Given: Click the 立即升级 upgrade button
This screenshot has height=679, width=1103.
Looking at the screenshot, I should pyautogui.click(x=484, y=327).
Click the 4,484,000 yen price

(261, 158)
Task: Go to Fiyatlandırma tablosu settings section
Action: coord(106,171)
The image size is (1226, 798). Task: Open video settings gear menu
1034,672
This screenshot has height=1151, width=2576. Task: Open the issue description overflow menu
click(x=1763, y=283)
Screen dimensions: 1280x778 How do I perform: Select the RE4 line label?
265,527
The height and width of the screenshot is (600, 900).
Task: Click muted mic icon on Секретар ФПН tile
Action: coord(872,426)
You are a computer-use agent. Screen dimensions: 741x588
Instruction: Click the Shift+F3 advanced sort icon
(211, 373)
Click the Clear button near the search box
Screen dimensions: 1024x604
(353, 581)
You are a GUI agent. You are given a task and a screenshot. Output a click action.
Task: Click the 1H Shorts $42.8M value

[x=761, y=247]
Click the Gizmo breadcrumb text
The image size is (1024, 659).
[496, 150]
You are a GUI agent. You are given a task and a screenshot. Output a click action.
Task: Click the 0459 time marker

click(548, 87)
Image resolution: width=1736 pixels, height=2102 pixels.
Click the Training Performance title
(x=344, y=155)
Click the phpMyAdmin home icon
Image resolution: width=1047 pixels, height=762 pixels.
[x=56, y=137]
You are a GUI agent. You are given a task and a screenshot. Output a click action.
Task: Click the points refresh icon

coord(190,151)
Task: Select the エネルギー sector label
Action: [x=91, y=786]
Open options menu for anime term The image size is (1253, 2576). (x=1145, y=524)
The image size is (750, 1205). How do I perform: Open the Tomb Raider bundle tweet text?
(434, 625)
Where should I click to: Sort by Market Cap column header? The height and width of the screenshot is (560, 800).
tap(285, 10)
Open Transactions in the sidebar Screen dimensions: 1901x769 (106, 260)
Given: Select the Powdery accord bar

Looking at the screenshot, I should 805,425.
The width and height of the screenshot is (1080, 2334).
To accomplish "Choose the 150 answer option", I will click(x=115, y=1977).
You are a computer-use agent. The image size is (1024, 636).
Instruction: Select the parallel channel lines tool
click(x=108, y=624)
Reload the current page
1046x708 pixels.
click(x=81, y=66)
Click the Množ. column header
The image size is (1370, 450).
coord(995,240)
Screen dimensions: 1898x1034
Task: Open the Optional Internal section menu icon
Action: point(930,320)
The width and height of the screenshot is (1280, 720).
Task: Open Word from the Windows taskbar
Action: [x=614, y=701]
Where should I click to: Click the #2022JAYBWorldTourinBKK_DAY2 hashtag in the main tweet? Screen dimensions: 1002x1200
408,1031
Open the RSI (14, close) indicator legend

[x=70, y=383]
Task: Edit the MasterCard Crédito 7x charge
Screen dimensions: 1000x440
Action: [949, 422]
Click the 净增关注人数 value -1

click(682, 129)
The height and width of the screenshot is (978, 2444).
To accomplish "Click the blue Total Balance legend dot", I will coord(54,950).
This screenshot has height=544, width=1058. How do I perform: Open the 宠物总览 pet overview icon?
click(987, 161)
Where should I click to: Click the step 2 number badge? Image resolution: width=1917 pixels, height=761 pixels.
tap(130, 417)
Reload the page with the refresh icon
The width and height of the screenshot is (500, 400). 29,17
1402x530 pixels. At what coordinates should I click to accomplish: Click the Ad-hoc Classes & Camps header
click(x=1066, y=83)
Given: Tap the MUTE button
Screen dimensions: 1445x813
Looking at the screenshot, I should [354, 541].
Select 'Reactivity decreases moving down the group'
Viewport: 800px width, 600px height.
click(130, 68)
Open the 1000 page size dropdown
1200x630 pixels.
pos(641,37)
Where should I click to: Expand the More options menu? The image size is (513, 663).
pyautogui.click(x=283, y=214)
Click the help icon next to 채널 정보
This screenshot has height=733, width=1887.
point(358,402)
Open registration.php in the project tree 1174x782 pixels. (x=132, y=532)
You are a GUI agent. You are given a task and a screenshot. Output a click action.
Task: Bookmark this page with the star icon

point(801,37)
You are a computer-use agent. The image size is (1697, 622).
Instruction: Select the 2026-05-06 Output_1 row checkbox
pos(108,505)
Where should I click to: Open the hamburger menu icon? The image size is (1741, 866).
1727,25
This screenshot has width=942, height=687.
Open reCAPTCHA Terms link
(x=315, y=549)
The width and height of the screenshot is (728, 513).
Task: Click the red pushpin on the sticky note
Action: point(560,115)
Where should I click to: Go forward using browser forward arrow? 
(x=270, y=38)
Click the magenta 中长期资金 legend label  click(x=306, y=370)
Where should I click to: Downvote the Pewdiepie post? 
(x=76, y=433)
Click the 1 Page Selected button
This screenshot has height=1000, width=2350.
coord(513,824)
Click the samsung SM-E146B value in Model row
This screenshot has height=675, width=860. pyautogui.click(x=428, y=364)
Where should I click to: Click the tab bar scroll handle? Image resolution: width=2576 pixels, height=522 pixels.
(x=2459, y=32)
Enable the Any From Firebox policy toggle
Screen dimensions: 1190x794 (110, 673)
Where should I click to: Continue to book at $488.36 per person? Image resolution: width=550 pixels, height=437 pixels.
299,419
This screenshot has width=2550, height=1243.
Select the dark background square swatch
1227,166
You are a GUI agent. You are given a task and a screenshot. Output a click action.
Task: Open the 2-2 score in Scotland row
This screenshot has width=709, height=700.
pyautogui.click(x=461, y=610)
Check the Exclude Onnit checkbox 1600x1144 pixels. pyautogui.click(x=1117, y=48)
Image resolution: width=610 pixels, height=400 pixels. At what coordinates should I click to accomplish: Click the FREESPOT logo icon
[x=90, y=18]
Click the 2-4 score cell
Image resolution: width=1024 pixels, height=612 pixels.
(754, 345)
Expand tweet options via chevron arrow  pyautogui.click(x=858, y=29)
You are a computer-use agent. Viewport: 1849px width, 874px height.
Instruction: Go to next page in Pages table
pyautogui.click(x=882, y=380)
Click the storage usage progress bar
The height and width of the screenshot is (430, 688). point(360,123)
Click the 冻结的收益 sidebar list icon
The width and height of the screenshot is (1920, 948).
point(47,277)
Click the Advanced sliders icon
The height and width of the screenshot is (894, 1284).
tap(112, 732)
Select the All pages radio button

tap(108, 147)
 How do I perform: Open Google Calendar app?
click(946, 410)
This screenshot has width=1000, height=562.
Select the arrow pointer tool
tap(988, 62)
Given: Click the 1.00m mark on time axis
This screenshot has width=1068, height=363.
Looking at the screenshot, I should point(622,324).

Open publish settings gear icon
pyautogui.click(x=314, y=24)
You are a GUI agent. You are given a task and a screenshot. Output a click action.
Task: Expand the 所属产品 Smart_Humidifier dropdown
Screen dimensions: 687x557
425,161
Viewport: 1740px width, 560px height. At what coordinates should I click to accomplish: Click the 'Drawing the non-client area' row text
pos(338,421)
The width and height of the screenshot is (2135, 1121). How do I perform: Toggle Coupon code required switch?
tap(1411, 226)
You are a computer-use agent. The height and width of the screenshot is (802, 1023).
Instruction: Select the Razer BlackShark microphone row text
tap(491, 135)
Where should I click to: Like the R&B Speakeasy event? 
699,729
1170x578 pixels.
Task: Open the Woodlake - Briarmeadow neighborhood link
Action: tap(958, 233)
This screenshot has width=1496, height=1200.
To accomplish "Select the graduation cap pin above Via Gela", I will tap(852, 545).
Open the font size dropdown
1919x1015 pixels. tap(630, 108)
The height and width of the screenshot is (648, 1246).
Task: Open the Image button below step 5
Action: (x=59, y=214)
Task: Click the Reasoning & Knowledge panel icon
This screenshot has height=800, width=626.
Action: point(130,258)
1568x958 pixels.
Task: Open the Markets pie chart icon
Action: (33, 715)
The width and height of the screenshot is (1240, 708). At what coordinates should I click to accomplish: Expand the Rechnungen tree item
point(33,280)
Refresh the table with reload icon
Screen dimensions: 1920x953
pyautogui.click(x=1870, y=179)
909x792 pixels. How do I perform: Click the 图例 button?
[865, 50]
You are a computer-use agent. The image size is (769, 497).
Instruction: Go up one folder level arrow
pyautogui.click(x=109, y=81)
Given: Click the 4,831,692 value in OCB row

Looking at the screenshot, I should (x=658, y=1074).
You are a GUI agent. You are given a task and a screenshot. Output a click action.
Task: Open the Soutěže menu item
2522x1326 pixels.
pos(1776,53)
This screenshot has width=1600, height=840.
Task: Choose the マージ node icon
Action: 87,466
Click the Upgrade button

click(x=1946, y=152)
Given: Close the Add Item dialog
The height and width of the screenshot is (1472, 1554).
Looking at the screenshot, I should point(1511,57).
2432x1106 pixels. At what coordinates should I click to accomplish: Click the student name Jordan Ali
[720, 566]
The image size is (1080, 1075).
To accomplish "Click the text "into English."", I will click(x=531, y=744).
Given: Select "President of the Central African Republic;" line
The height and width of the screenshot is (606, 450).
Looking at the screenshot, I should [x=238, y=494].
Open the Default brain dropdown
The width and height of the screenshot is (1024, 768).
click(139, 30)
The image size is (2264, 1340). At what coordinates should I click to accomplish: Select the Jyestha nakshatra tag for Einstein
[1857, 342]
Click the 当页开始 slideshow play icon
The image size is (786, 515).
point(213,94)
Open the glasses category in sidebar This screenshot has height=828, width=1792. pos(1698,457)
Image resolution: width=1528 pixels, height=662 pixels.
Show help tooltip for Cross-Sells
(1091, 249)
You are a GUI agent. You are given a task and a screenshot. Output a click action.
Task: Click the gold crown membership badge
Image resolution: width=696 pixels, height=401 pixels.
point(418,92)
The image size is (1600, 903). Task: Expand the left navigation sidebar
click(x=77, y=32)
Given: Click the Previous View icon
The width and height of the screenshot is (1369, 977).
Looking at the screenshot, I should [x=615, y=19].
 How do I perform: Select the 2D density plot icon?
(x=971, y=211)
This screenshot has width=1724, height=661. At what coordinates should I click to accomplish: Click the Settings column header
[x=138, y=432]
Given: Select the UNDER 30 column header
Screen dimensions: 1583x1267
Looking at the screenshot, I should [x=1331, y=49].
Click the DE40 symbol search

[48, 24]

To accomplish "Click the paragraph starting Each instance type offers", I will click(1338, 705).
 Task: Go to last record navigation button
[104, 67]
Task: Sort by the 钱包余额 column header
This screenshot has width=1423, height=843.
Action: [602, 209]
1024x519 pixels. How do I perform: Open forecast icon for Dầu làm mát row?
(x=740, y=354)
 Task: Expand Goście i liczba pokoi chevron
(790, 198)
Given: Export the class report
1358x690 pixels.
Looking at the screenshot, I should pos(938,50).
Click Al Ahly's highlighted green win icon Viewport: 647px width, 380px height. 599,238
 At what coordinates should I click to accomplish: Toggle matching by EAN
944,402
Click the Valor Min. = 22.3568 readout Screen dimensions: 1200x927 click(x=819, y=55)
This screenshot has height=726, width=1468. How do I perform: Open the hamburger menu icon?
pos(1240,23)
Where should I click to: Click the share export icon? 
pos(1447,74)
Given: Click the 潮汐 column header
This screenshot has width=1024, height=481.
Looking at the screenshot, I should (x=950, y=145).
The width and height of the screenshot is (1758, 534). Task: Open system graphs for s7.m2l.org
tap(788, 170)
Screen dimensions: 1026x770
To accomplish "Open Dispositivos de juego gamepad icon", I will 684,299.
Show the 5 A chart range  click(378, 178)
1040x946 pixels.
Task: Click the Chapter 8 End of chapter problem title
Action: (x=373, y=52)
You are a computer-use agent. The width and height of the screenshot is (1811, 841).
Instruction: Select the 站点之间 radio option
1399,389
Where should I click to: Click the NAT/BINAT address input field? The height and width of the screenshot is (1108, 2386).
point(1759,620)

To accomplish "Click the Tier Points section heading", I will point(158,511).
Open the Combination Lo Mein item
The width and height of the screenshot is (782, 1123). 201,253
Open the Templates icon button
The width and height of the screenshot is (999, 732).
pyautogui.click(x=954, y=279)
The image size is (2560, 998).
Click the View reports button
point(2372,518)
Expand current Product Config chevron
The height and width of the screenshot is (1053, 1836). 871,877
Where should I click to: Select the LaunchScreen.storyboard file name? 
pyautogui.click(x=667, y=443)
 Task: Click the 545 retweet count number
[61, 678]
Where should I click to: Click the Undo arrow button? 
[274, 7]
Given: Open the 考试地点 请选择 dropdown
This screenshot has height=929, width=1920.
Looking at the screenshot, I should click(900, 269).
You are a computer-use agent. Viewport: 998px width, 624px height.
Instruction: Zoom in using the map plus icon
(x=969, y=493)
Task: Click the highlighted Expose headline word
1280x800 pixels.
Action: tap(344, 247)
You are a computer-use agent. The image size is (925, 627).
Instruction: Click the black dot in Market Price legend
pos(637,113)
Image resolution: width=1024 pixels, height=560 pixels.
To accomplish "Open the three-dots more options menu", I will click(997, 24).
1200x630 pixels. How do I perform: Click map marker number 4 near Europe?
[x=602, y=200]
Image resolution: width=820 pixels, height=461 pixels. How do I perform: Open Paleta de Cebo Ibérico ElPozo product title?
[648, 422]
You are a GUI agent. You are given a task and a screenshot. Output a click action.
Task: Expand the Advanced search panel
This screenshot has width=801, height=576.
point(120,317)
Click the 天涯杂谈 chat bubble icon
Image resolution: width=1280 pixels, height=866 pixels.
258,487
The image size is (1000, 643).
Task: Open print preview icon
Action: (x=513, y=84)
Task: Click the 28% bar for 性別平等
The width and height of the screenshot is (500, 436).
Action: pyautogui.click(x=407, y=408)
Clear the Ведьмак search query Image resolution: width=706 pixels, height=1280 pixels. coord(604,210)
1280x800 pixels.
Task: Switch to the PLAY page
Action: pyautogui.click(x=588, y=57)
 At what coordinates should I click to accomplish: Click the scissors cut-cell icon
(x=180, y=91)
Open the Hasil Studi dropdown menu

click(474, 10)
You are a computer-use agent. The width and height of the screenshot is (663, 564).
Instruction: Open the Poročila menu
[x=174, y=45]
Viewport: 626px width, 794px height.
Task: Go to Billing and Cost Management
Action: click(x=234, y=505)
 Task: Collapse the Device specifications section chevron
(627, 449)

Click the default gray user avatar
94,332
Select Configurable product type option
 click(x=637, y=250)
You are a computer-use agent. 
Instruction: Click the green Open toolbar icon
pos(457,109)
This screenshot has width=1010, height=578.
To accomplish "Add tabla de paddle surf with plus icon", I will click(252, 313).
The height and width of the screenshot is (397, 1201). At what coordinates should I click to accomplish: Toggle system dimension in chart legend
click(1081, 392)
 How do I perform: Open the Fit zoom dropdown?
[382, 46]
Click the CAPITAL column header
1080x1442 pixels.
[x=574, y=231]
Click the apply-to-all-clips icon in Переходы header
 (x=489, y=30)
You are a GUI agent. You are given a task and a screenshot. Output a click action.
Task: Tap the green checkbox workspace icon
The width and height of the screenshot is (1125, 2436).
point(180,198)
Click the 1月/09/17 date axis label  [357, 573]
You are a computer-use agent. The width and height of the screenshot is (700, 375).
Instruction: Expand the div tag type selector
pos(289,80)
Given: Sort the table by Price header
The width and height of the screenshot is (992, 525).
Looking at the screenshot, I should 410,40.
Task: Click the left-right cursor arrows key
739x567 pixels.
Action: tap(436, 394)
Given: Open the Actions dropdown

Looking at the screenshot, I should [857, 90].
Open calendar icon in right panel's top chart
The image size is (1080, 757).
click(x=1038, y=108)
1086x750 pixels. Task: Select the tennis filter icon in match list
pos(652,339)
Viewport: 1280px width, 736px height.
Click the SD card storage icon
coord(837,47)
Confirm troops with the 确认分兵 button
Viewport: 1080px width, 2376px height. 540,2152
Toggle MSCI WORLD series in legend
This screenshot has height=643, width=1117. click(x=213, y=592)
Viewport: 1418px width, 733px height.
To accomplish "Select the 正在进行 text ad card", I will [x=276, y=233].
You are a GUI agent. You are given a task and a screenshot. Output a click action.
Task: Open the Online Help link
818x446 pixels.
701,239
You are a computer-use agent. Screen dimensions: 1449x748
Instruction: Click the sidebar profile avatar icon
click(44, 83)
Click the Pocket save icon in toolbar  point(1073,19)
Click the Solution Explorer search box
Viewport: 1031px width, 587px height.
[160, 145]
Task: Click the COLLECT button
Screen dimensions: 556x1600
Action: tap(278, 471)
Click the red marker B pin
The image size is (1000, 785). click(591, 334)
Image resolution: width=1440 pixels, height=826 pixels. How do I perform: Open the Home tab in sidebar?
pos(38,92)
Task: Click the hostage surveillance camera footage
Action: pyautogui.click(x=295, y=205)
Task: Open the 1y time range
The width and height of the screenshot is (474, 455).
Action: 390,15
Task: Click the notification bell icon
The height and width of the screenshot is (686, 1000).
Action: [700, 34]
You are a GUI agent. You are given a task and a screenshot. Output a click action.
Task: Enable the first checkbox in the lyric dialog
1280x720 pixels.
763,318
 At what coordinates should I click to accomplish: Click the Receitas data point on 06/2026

# [Your assignment]
Starting with the line with "The image size is (1024, 659)." above and going on through the line with "Click the phpMyAdmin home icon", transcribe every line exactly, both ends included, and add nothing.

# [Finished exercise]
The image size is (1024, 659).
[496, 150]
You are a GUI agent. You are given a task and a screenshot. Output a click action.
Task: Click the 0459 time marker

click(548, 87)
Image resolution: width=1736 pixels, height=2102 pixels.
Click the Training Performance title
(x=344, y=155)
Click the phpMyAdmin home icon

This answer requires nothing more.